Opserver Configuration

Basics

Configuration is accepted in several paths.

All modules are optional. Just configure what you intend to montior and ignore the rest.
The following paths are searched:
- /appSettings.json
- /localSettings.json
- /opserverSettings.json (note: ignored in .gitignore for local testing)
- /Config/opserverSettings.json
For compatibility with Opserver v1 and general flexibility, the app will also look in the /Config directory under the web for separate module settings in the <Module>Settngs.json format, for example: HAProxySettings.json.
- This is true except for the SecuritySettings.config - it is not expected to be in a json format (see below).
All JSON keys are case-insensitive because no one’s wants to spend their life chasing down nonsense.

The structure of the main config is:

{
  "Kestrel": {}, // (Optional) Kestrel-specific settings e.g. ports, certificates, etc.
  "Security": {}, // (Required) Global security settings for Opserver
  "Modules": { // (All Optional) Per-module settings, only include what you want to monitor
    "CloudFlare": {}, // The example below would be in place of the empty object here.
    "Dashboard": {},
    "Elastic": {},
    "Exceptions": {},
    "HAProxy": {},
    "PagerDuty": {},
    "Redis": {},
    "Sql": {}
  }
}

…or, for compat, you can use the old v1 structure for everything except SecuritySettings.config (port it to JSON - see below).
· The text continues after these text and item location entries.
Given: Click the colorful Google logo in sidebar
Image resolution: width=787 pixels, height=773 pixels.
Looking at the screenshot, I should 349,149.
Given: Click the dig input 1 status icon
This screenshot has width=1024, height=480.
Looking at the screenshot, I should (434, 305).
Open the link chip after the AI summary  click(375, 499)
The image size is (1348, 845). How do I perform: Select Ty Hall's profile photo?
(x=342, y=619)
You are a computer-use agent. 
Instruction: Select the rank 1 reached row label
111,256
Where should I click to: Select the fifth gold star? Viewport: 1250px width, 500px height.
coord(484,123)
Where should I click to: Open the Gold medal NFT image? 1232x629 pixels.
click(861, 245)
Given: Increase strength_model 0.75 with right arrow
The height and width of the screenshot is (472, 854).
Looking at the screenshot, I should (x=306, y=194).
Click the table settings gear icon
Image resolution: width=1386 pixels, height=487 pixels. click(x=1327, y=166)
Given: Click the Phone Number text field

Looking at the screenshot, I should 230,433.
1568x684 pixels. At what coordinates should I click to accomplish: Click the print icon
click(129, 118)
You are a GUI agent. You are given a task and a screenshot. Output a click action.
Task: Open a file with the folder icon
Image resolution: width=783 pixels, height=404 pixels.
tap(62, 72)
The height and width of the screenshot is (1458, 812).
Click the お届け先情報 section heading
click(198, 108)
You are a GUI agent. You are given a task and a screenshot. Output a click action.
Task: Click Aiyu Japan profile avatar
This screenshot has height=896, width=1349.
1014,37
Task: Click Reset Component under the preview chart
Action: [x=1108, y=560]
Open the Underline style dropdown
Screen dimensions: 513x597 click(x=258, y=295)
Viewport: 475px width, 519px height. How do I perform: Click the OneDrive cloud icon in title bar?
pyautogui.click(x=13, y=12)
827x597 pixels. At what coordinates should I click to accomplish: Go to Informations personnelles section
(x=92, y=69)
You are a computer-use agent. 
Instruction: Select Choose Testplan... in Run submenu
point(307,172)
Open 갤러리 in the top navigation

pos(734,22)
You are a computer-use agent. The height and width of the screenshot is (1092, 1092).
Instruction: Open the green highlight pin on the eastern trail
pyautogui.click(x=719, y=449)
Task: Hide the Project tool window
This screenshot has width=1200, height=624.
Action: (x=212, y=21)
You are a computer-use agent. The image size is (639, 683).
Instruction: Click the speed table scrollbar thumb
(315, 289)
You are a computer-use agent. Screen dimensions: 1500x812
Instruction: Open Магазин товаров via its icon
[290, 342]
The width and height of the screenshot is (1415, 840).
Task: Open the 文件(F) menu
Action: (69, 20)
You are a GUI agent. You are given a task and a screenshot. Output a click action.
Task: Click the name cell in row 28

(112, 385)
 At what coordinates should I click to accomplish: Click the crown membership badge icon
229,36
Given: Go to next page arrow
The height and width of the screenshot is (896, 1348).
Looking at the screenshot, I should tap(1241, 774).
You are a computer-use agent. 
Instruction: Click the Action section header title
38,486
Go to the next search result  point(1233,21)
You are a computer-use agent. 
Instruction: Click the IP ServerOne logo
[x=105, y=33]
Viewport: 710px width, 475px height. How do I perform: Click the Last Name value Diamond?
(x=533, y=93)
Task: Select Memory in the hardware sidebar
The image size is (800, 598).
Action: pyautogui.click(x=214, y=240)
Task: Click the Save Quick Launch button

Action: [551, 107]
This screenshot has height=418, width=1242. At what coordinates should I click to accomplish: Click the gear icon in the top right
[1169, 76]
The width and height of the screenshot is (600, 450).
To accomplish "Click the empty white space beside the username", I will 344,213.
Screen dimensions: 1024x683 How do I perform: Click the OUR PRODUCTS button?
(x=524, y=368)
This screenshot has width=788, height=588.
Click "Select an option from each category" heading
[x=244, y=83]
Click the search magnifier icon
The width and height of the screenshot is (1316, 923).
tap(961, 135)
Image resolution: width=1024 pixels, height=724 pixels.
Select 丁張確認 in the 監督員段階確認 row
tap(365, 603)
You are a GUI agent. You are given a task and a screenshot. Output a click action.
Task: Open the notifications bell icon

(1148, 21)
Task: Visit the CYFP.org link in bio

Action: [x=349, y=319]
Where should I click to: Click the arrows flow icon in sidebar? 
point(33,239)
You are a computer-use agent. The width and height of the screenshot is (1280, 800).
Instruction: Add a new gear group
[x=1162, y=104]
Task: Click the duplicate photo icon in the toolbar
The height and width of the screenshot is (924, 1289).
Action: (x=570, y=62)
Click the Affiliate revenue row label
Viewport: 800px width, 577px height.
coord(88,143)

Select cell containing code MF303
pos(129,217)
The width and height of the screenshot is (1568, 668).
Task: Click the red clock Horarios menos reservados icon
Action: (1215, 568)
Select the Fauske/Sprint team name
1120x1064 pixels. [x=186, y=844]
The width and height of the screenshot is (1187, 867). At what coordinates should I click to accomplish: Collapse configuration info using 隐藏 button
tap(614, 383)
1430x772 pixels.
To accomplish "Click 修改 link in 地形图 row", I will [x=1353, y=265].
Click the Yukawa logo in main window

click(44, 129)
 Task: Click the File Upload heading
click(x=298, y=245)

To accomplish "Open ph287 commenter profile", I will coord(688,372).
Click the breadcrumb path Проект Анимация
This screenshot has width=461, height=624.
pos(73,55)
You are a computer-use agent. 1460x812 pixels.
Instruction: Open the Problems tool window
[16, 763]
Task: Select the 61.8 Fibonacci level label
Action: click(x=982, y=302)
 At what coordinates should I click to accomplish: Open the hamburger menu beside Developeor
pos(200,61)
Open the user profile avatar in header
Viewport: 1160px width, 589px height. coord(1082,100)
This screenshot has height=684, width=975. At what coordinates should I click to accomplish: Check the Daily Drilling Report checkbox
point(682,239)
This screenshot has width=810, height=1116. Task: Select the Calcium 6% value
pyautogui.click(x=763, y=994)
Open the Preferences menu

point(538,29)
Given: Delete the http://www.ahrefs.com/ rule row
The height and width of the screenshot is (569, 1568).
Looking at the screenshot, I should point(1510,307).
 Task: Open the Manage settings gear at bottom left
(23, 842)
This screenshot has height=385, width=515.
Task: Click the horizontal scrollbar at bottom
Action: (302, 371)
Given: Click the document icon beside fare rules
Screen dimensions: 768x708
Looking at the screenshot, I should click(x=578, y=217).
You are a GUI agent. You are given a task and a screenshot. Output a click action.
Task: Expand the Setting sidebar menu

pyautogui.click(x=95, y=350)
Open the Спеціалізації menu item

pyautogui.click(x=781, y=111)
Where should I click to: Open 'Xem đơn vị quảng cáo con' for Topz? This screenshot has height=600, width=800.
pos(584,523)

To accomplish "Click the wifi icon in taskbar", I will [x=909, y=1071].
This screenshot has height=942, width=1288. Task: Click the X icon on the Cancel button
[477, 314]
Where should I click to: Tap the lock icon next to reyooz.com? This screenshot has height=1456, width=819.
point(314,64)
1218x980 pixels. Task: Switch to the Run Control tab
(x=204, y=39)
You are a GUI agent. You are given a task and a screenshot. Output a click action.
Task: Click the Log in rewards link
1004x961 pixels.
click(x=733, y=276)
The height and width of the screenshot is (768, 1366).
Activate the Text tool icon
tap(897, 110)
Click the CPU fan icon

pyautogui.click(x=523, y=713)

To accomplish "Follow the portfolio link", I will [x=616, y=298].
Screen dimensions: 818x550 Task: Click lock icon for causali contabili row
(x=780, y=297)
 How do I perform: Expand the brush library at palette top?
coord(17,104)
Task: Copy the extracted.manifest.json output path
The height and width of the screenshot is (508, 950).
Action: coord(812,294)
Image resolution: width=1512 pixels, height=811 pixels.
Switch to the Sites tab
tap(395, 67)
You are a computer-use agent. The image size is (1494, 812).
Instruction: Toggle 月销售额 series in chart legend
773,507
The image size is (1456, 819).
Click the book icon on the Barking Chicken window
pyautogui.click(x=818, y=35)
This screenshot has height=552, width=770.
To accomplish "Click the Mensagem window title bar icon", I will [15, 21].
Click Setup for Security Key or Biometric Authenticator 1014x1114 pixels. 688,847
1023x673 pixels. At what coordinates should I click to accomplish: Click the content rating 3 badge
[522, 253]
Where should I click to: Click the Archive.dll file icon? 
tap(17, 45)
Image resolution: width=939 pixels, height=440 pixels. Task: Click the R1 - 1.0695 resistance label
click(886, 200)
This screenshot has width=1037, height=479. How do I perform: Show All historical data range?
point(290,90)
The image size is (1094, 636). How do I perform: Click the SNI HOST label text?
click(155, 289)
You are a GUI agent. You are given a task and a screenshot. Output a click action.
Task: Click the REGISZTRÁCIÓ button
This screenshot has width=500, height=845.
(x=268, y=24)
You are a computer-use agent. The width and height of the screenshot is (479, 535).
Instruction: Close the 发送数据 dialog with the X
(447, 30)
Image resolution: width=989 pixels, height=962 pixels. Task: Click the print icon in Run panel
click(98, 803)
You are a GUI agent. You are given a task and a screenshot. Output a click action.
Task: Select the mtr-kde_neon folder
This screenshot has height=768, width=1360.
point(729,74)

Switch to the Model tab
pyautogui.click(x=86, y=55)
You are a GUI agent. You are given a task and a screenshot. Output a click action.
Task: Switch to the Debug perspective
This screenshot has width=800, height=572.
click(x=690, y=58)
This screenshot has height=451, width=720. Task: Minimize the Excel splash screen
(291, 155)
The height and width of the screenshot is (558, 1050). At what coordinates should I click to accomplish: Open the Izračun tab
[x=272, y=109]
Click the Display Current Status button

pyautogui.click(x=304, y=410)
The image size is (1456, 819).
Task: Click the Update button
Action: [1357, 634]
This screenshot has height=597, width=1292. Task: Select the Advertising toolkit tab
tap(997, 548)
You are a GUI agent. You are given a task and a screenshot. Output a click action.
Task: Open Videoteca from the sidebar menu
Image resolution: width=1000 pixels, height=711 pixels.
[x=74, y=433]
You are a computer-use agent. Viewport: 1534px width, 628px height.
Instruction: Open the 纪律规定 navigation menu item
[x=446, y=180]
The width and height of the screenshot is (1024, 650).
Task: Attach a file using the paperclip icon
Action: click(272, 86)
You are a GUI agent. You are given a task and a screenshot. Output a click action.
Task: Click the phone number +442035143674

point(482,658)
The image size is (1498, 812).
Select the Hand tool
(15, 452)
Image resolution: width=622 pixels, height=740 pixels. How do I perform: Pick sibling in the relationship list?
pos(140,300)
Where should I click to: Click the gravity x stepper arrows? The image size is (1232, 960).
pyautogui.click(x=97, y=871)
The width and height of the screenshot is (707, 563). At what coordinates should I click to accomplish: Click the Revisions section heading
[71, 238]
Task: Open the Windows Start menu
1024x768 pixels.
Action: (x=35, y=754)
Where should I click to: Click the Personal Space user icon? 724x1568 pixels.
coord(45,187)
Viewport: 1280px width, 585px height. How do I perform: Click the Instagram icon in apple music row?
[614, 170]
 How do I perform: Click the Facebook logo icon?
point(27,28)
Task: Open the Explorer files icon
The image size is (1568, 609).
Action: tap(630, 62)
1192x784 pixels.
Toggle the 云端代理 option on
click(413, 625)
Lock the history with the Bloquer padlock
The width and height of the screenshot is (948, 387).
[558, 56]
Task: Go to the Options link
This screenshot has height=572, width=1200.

It’d look like this:

Config/
  CloudFlareSettings.json
  RedisSettings.json
  SQLSettings.json

The Kestrel (.NET Core’s web server) settings are documented here.
Security settings have their own section below.
Each module also has it’s own configuration (in alphabetical order below).

Or if you’re like me, you would just like to see a big comprehensive example of all possible options. You got it. Here’s an example configuration monitoring lots of things with comments

Overall Notes

We recommend using a service account with the necessary permissions for monitoring, this eliminates any passwords in your configuration files and makes management easier, that’s the practice in place at Stack Exchange.

Even if you have correctly configured your monitors, you still may not see any data if you do not have access via the security provider. You can browse to /about to review which monitors have been enabled.

Security Configuration

The Security section of the config determines the security of Opserver itself, built-in providers:

Active Directory ("ActiveDirectory")
OpenId Connect ("OIDC")
“Everyone’s an admin” ("EveryonesAnAdmin")
“View All” ("EveryonesReadOnly")

Here’s a full example for Active Directory:

{
    "provider": "ActiveDirectory",
    "server": "<Domain Controller DNS or IP>", // (Optional) If the web server is on the domain, leave this off
    "authUser": "<AD Bind Username>", // (Optional) If the process is running ith bindable credentials, leave this off
    "authPassword": "<AD Bind Password>", // (Optional) If the process is running ith bindable credentials, leave this off
    "apiKey": "<Global API Key>",
    "internalNetwork": [
        { "name": "My Internal", "cidr": "10.0.0.0/8" }
    ],
    "viewEverythingGroups": "Opserver-View",
    "adminEverythingGroups": "Opserver-Admins;Opserver-MoreAdmins"
}

If you’d prefer to use an OpenId Connect provider you can use the following JSON. This example assumes…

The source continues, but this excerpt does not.